Assignment:
Write out exactly the lines that run from the one containing "The width and" to the end of the entries below, with both end lines included.

Data for this task:
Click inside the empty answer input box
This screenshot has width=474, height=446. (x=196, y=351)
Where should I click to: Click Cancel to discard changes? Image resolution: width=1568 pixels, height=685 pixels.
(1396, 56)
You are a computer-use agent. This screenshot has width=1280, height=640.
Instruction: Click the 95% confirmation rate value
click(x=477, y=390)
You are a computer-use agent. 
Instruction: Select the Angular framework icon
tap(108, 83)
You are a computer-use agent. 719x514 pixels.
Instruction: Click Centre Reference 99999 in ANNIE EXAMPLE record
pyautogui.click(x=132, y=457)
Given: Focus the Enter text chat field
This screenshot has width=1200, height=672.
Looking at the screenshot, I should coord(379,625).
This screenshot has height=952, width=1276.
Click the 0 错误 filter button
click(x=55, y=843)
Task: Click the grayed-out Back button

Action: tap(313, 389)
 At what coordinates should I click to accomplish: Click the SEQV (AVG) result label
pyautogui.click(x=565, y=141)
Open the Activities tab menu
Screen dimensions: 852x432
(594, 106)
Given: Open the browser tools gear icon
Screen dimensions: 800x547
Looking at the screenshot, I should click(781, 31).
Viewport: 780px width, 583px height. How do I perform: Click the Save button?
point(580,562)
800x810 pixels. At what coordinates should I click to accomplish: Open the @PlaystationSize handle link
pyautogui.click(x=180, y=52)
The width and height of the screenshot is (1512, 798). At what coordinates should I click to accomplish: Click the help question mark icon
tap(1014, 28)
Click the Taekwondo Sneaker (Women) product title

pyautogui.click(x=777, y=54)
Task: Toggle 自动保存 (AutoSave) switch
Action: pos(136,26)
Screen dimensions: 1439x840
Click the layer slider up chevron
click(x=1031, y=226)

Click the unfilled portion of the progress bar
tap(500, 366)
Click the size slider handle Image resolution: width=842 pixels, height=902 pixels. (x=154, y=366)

Response to the exercise:
The width and height of the screenshot is (1512, 798). At what coordinates should I click to accomplish: Click the help question mark icon
tap(1014, 28)
Click the Taekwondo Sneaker (Women) product title

pyautogui.click(x=777, y=54)
Task: Toggle 自动保存 (AutoSave) switch
Action: pos(136,26)
Screen dimensions: 1439x840
Click the layer slider up chevron
click(x=1031, y=226)

Click the unfilled portion of the progress bar
tap(500, 366)
Click the size slider handle Image resolution: width=842 pixels, height=902 pixels. (x=154, y=366)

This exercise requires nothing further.